The records below need copying. Match each line exactly.

-- SOURCE MATERIAL follows --

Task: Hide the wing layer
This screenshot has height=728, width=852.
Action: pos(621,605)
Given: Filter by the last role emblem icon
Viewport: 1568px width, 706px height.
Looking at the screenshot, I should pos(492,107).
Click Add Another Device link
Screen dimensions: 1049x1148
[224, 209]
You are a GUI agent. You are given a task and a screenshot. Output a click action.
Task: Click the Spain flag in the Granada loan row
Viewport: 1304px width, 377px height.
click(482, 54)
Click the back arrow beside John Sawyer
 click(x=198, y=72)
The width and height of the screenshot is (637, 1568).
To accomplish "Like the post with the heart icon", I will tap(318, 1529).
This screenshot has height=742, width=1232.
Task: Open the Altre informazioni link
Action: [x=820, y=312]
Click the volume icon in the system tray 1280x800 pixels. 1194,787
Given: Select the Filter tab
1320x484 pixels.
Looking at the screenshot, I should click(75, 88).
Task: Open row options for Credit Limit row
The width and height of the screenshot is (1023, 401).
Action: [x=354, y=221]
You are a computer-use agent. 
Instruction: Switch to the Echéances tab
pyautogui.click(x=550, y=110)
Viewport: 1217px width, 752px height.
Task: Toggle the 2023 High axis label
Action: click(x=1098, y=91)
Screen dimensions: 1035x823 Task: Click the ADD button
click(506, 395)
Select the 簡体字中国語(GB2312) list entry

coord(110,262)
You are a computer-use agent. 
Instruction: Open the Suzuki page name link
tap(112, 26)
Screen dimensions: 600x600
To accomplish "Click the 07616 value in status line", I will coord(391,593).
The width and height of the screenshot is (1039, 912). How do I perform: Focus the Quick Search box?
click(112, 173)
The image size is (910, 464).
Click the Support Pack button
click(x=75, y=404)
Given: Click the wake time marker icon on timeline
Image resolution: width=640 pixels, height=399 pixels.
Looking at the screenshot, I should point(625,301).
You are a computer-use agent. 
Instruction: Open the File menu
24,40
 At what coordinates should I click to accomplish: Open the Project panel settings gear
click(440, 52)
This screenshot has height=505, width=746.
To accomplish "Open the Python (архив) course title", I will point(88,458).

-- SOURCE MATERIAL concluded --

• [EXERCISE RESULT]:
Task: Hide the wing layer
This screenshot has height=728, width=852.
Action: pos(621,605)
Given: Filter by the last role emblem icon
Viewport: 1568px width, 706px height.
Looking at the screenshot, I should pos(492,107).
Click Add Another Device link
Screen dimensions: 1049x1148
[224, 209]
You are a GUI agent. You are given a task and a screenshot. Output a click action.
Task: Click the Spain flag in the Granada loan row
Viewport: 1304px width, 377px height.
click(482, 54)
Click the back arrow beside John Sawyer
 click(x=198, y=72)
The width and height of the screenshot is (637, 1568).
To accomplish "Like the post with the heart icon", I will tap(318, 1529).
This screenshot has height=742, width=1232.
Task: Open the Altre informazioni link
Action: [x=820, y=312]
Click the volume icon in the system tray 1280x800 pixels. 1194,787
Given: Select the Filter tab
1320x484 pixels.
Looking at the screenshot, I should click(75, 88).
Task: Open row options for Credit Limit row
The width and height of the screenshot is (1023, 401).
Action: [x=354, y=221]
You are a computer-use agent. 
Instruction: Switch to the Echéances tab
pyautogui.click(x=550, y=110)
Viewport: 1217px width, 752px height.
Task: Toggle the 2023 High axis label
Action: click(x=1098, y=91)
Screen dimensions: 1035x823 Task: Click the ADD button
click(506, 395)
Select the 簡体字中国語(GB2312) list entry

coord(110,262)
You are a computer-use agent. 
Instruction: Open the Suzuki page name link
tap(112, 26)
Screen dimensions: 600x600
To accomplish "Click the 07616 value in status line", I will coord(391,593).
The width and height of the screenshot is (1039, 912). How do I perform: Focus the Quick Search box?
click(112, 173)
The image size is (910, 464).
Click the Support Pack button
click(x=75, y=404)
Given: Click the wake time marker icon on timeline
Image resolution: width=640 pixels, height=399 pixels.
Looking at the screenshot, I should point(625,301).
You are a computer-use agent. 
Instruction: Open the File menu
24,40
 At what coordinates should I click to accomplish: Open the Project panel settings gear
click(440, 52)
This screenshot has height=505, width=746.
To accomplish "Open the Python (архив) course title", I will point(88,458).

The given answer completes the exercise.